REITs’ underperformance is another sign of how the Fed’s response to a strengthening economy is rippling through the stock market.

Investors often buy shares of real-estate firms and other stocks like utilities for safe, bondlike returns. But as the Fed accelerates the pace of policy-tightening, the payouts on U.S. government bonds are rising and forcing investors to consider whether they are better off shifting money into bonds that are poised to see higher yields. The Fed plans to increase rates two more times this year, eventually pushing the fed-funds rate to a range of 3.25% to 3.5% by the end of 2020.

“We’re at the point where interest rates are starting to actively compete with high dividend yielding stocks for investors’ dollars,” said Steven Violin, senior vice president and portfolio manager with F.L. Putnam Investment Management Co., a firm that manages about $1.7 billion in assets.

The yield on the benchmark 10-year U.S. Treasury note briefly rose above 3% after the Fed’s decision Wednesday and continues to hover around that level. That is just below the 3.1% dividend yield offered by real-estate stocks in the S&P 500, which is among the highest in the index.

Wells Fargo recently downgraded its outlook on the real-estate sector. In a research report, John LaForge, head of real asset strategy at Wells Fargo Investment Institute, said real-estate investment trust “performance often moves in an opposite direction from interest rates.” REITs were also hit hard by the February spike in 10-year Treasury yields.

Real-estate stocks in the S&P 500 have risen the last four years, when interest rates were at or near zero, and posted a 7.2% gain in 2017.

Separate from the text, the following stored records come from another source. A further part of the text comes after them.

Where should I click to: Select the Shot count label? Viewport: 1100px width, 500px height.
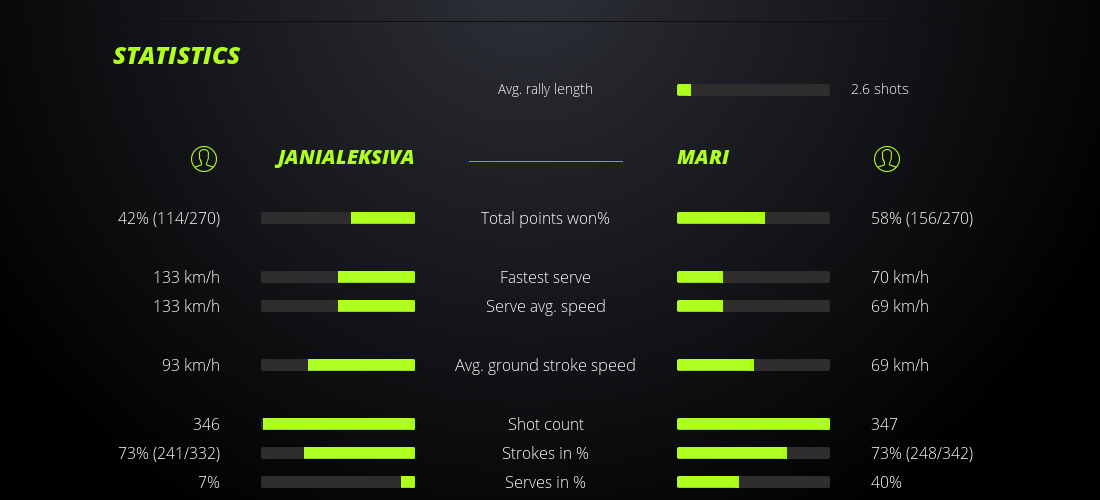coord(545,424)
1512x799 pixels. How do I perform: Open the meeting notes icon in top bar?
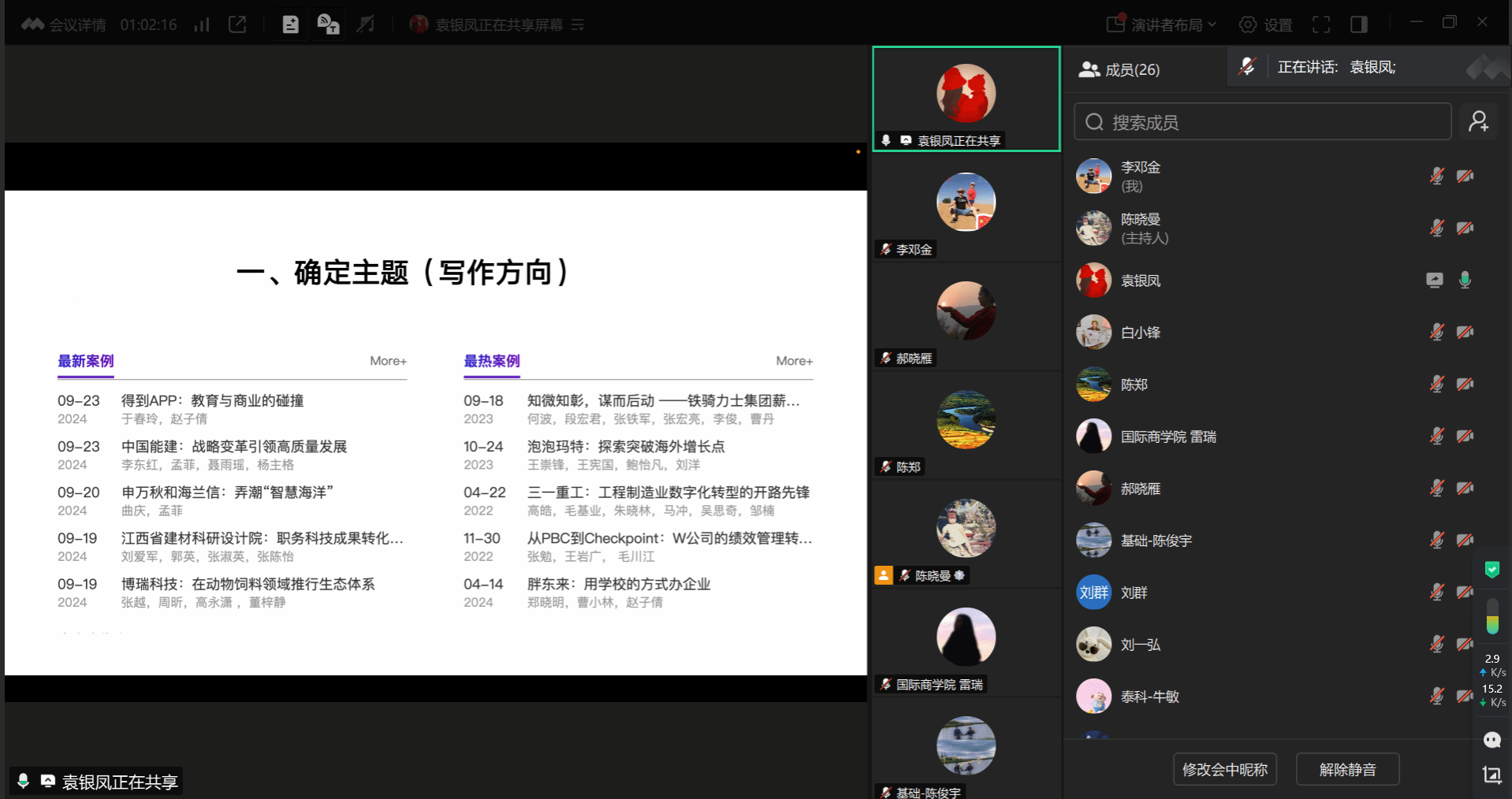290,24
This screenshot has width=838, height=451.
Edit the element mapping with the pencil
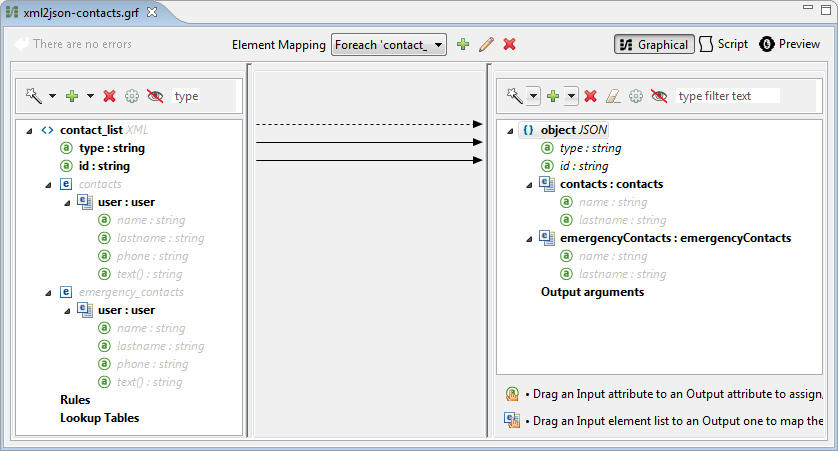pos(486,44)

Wells Fargo says the average REIT trades at a roughly 7% discount to its underlying real-estate holdings, keeping valuations relatively attractive since such investments have averaged a 2.3% premium since 1990. Appealing valuations kept Wells Fargo from downgrading the sector beyond neutral, the bank added in its note.

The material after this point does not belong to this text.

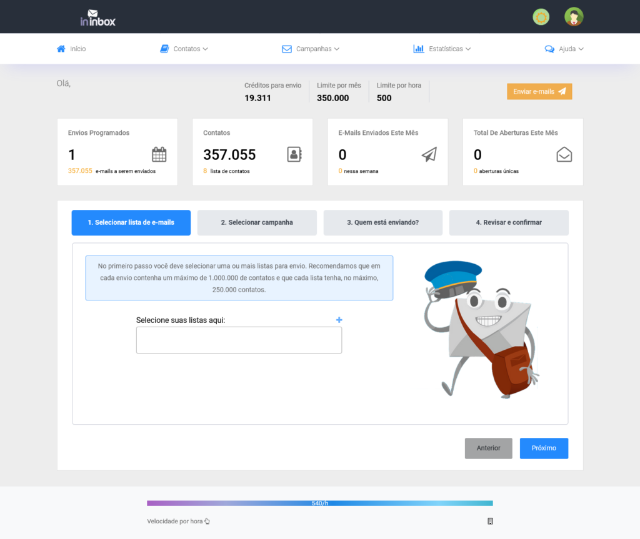Go to the Início menu item

[x=71, y=48]
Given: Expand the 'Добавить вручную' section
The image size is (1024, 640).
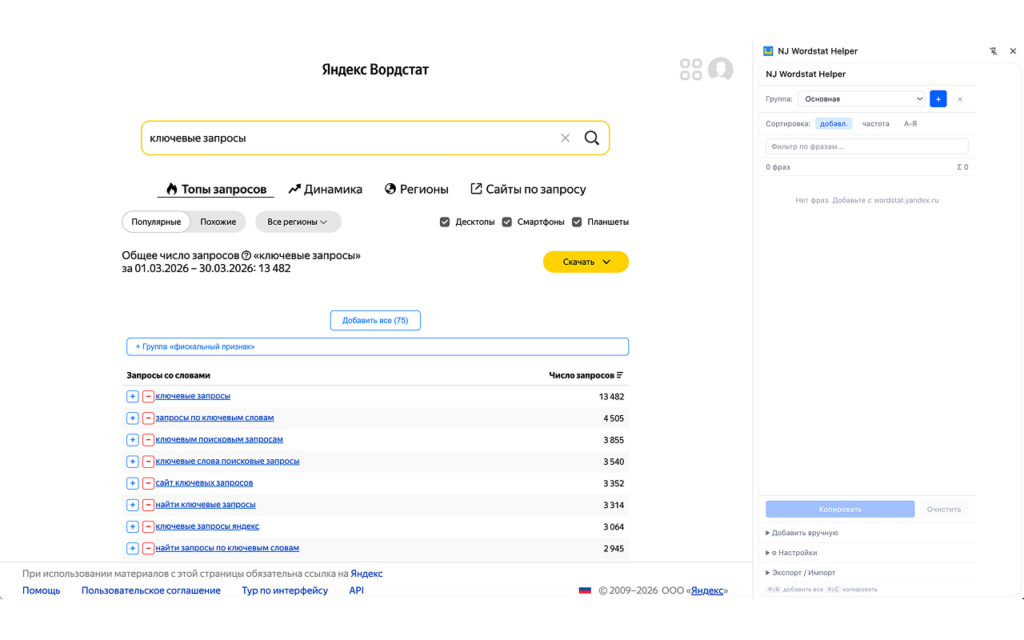Looking at the screenshot, I should pos(803,533).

Commercial real-estate prices have also been steadily gaining, providing some support to the sector amid the changing interest-rate environment. The Green Street Commercial Property Price Index, for example, has steadily risen since 2010.

Fund managers who actively manage their portfolios have already cut exposure to the real-estate sector to a six-month low, according to a Bank of America Merrill Lynch report.

Investors pulled another $71.8 million in the last week from the Vanguard Real Estate exchange-traded fund, bringing the roughly $30 billion fund’s total outflows this year to $2.6 billion, according to FactSet.

Utility stocks, which also generate hefty dividends and tend to underperform in rising-rate environments, are also struggling, falling 6.7% so far this year. Of the 11 major S&P 500 sectors, active managers have the least exposure to utility and real estate, Bank of America Merrill Lynch said in its report. Utility ETFs managed by State Street Global Advisors, Vanguard Group, BlackRock and Fidelity Investments have all suffered outflows so far this year, according to FactSet’s data.

Rising interest rates aren’t necessarily bad news for stock investors. Shares of financial firms such as banks tend to benefit when interest rates rise because it makes their lending operations more profitable. The KBW Bank Index, which includes 24 different banks including large lenders like Bank of America Corp. and smaller firms likeKeyCorp and Comerica Inc., is up 1% so far this year.

Shares of consumer-staple companies, which have struggled lately with trade tensions, rising costs and shifting consumer preferences, are also getting more interest from investors lately. Active fund managers have upped their exposure to the sector for four months running, Bank of America Merrill Lynch said, a defensive posturing in the current environment since those stocks sell everyday essentials like food and beverages that tend to do well in the latter stages of an economic cycle.

Retail investors are taking notice too, and have contributed to the $219 million that has flowed into the Consumer Staples Select Sector SPDR fund, FactSet said.